Boxer. Model. Activist. Filmmaker. Ramla Ali has built a career on defying expectations, and now she’s taking that fearless energy to the big screen, producing and starring in films that rewrite the rules for Muslim characters.


If you thought Ramla Ali might be satisfied by her trajectory as an Olympic boxer, humanitarian activist and fashion model (she has been a brand ambassador for the likes of Dior and Balenciaga, while Maria Grazia Chiurri, Burberry’s Daniel Lee and Balenciaga’s Pierpaolo Piccioli have designed bespoke fight kits for her), you’d be wrong.
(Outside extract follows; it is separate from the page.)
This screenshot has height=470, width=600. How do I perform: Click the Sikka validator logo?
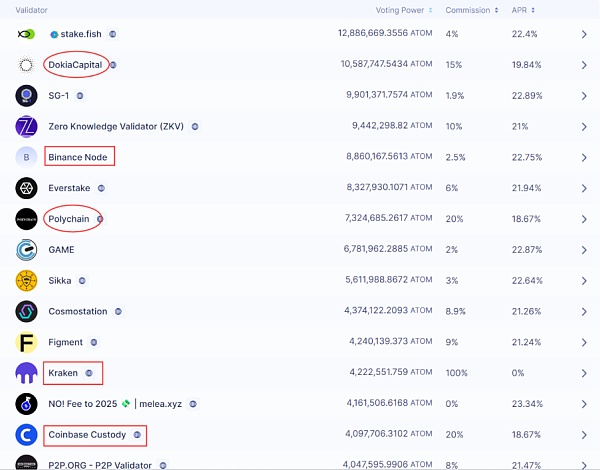pos(26,281)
Motivated in part by love, in part by her endless curiosity, Ali is taking on a handful of new roles to add to her evergrowing CV. Ever the autodidact, this time the fighter is moving into the world of film: acting, and producing independent films with Seven Eight Six Entertainment, the production company she set up with her husband. In their short film, How To Hide It, she plays a young Muslim who reluctantly buys a lottery ticket – and wins the Euro Millions. We caught up with her to talk about her biopic starring Jasmine Jobson, and the threads that pull together her career in fighting, fashion and film. 

You’ve built a career in boxing and fashion. What drew you from performing in the ring into storytelling on screen?
When I think about it, I’ve never not been performing. From the moment I stepped into a boxing ring as a teenager, to modelling, to the Olympics, my whole career has existed in front of an audience. For me, all of it feeds one another: the discipline from boxing, the presence from modelling. Even in the ring I was always telling a story. Every time I competed for Somalia, every time I carried that flag, I was saying something about refugees, about Muslim women, about what was possible. Sport was just the medium I had at the time.
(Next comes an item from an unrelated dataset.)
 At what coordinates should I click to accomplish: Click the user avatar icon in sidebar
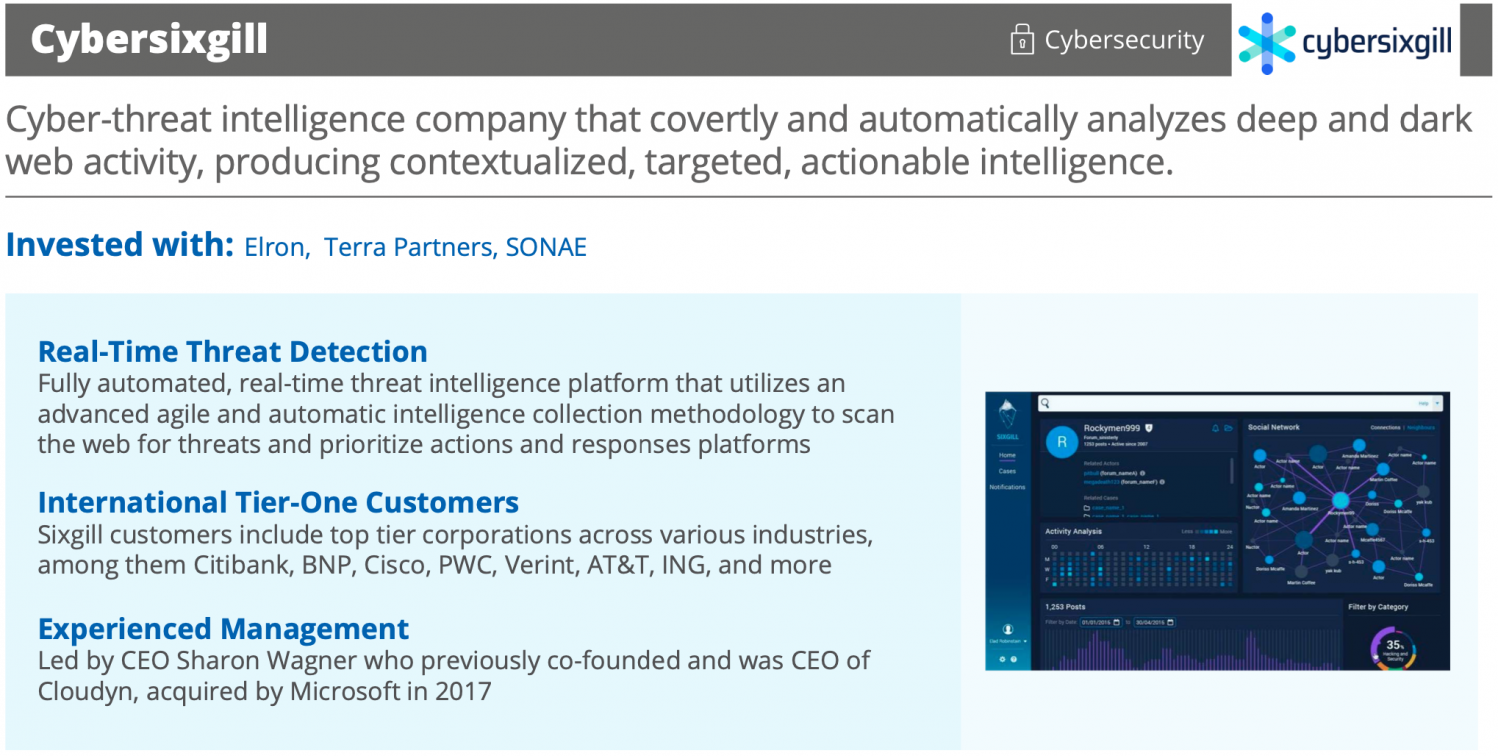point(1007,630)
But sport has its limits and it’s a career which is short. A film can live forever. My husband Richard is a filmmaker. When we first met his career was flourishing – he had his own company and was working all over the world – and then he made this decision that I still think about. He dropped everything, left his company and invested everything we had into my sporting career. He just believed in me completely at a point when there was very little evidence he should.

For years that’s how it was, me in the ring, him in my corner in every sense. So about eighteen months ago I turned to him and said, ‘Now let’s chase your dream.’ It just so happened that filmmaking was something I’d become deeply passionate about myself after executive producing my own biopic In The Shadows.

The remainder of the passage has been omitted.